**本文:**
.....
すみ=「すみ」です。 にえ=「にえ」です。
 「驚異の発明家(ヱンヂニア)の形見函」 アレン・カーズワイル (アメリカ) <東京創元社 単行本> 【Amazon】
1983年、わたしはパリの骨董品オークションで印象深い函を手に入れた。手には入れたものの、これがなんであるか知らなかったわたしに、 一足遅れでその函を手に入れそこねたイタリア人が、その函がなんであるか、そしてその経歴を教えてくれた。それは産業革命以前の18世紀末、 フランスで、自動人形の開発に心血をそそいだ悲劇の天才、自動人形の発明家の「形見函」だった。わたしが開けてみると、10の仕切りのなかには、 それぞれ広口壜、鸚鵡貝、編笠茸、木偶人形、金言、胸赤鶸、時計、鈴、釦が入っており、最後のひとつだけは空のままだった。発明家の名前は クロード・パージュ。クロードは少年時代に、ジュネーヴの外科医によって右手中指を故意に切り落とされていた。
にえ 続篇的な存在の2作めの邦訳も決まっているという、アレン・カーズワイルのデビュー作です。
すみ 期待させるタイトル、期待させる書き出しだったよね。骨董品コレクターである”わたし”が、 オークションで偶然見つけた函を手に入れ、その函が形見箱であることを知る。
にえ 形見函っていうのは、18世紀末から19世紀初めにかけてスイスと フランスの一部だけで流行った、自分の一生のうえでの決定的瞬間、転機となる瞬間にまつわる品物を入れておく、 物による個人史の記録みたいなものなのよね。
すみ ”わたし”は、あるイタリア人から聞いた話と、その形見函に入って いた9個の品物とひとつのからの仕切りから、形見函の持ち主だった天才発明家クロード・バージュの人生の物語を紡ぎ出すの。 いいじゃない、ワクワクしちゃう。
にえ ただ、「発明家」ってところには、あんまり期待しないほうがいいかもね。 自動人形の発明家で、しかも「ヱンヂニア」なんてフリガナまでつけて強調されてるとなると、どうしても自動人形が完成され、改良されていく経緯や 人々の反応が緻密に、濃厚に書かれているのかと期待しちゃうんだけど。
.....
**提供データ:**
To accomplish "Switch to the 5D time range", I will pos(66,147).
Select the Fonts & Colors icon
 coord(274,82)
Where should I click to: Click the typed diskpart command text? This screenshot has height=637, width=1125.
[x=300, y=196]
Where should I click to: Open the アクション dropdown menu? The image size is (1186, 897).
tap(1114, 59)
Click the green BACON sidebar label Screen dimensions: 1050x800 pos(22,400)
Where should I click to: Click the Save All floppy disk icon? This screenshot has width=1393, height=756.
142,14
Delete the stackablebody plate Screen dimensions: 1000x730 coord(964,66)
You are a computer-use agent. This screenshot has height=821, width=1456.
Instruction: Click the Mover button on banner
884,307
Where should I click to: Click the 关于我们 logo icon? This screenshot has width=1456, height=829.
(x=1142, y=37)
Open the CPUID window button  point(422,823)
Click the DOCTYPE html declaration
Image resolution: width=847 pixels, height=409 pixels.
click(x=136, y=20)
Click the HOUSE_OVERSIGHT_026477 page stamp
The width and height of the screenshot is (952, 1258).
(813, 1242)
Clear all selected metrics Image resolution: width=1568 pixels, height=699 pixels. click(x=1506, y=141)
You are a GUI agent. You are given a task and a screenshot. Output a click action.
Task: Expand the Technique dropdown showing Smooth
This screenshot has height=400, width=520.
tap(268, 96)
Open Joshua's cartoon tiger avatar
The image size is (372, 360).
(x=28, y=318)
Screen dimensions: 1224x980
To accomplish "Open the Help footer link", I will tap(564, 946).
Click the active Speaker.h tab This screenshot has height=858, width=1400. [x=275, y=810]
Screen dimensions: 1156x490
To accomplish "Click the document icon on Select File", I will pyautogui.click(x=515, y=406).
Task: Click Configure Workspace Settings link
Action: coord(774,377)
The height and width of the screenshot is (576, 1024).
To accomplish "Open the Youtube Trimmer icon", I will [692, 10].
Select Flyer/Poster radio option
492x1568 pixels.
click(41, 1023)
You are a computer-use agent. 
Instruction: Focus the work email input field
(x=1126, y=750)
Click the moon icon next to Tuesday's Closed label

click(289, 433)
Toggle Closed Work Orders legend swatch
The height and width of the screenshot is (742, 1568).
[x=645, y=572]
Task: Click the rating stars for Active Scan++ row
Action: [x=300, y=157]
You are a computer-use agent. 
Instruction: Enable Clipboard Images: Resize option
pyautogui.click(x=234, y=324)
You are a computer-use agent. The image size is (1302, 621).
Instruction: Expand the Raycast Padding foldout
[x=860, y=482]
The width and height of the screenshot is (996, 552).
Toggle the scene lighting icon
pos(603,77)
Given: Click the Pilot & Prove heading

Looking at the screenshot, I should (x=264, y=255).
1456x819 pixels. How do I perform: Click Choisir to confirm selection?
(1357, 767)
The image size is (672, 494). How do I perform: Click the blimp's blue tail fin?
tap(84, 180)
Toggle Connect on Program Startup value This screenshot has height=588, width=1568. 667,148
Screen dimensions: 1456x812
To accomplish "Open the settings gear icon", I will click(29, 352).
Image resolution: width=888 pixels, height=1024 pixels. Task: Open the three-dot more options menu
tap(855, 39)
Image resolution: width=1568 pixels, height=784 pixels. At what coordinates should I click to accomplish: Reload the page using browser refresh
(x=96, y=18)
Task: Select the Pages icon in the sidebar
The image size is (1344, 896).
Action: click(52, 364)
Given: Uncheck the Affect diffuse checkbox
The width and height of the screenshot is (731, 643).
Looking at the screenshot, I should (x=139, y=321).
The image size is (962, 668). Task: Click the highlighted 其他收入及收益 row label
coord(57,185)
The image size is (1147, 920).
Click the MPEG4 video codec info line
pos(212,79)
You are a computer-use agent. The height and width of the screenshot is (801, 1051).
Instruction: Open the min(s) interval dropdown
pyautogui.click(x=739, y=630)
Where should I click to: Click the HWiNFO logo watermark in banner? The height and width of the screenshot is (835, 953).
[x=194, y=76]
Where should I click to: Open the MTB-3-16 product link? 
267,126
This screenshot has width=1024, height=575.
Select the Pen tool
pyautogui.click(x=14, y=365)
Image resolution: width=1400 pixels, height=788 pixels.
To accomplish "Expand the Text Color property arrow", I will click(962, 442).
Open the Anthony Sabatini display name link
.....
**課題:**
a) 形見函の書評によると、「わたし」がその函を手に入れたのはいつ、どこでしたか。
b) 形見函の書評の「すみ=「すみ」です。 にえ=「にえ」です。」から「ーズワイルのデビュー作です。」までを両端も含めて書き、「イタリア人」を「スペイン人」に差し替えてください。
c) 形見函の書評を、最後の文の次から書き継いでください。
項目はここでは使いません。

**解答:**
a) 1983年、パリの骨董品オークションです。

b)
すみ=「すみ」です。 にえ=「にえ」です。
 「驚異の発明家(ヱンヂニア)の形見函」 アレン・カーズワイル (アメリカ) <東京創元社 単行本> 【Amazon】
1983年、わたしはパリの骨董品オークションで印象深い函を手に入れた。手には入れたものの、これがなんであるか知らなかったわたしに、 一足遅れでその函を手に入れそこねたスペイン人が、その函がなんであるか、そしてその経歴を教えてくれた。それは産業革命以前の18世紀末、 フランスで、自動人形の開発に心血をそそいだ悲劇の天才、自動人形の発明家の「形見函」だった。わたしが開けてみると、10の仕切りのなかには、 それぞれ広口壜、鸚鵡貝、編笠茸、木偶人形、金言、胸赤鶸、時計、鈴、釦が入っており、最後のひとつだけは空のままだった。発明家の名前は クロード・パージュ。クロードは少年時代に、ジュネーヴの外科医によって右手中指を故意に切り落とされていた。
にえ 続篇的な存在の2作めの邦訳も決まっているという、アレン・カーズワイルのデビュー作です。

c)
すみ 意外とそれについてはこざっぱり、細かくも長くもなく、ささっと書かれてるだけなのよね〜。
にえ じゃあ、なにが書かれているかというと、クロードの師弟関係や交友関係、恋愛遍歴、 それから18世紀末の博物学、キリスト教社会の裏で花開いてた性文化について、等々なんだけど、そっちもそれほど 深く掘り下げては書かれてなかったりして。
すみ うん、5年もかけて調べあげて書いたってだけあって、丁寧だし、話題豊富なんだけど、 どれに焦点が絞られることもなく、淡泊な味わいだったよね。
にえ ただまあ、なにも期待せず、サラサラっと読むぶんには、なかなかおもしろい物語ではあったんだけど。
すみ 深く印象に残るものがないにせよ、興味深い内容がたくさん出てきたし、18世紀末に タイムスリップする楽しさはあったよね。時たま出てくる、悪ふざけがすぎるような文章運びも、とてもおもしろかったし、なんといっても最初から 最後までがすごく美しくまとまってるし。
にえ 18世紀末の物語は、クロード・バージュの少年時代から始まるの。クロードは 優れた時計職人だった父が7才のときに旅先で亡くなって、それからはフランスの片田舎で母親と、姉と妹の4人暮らし。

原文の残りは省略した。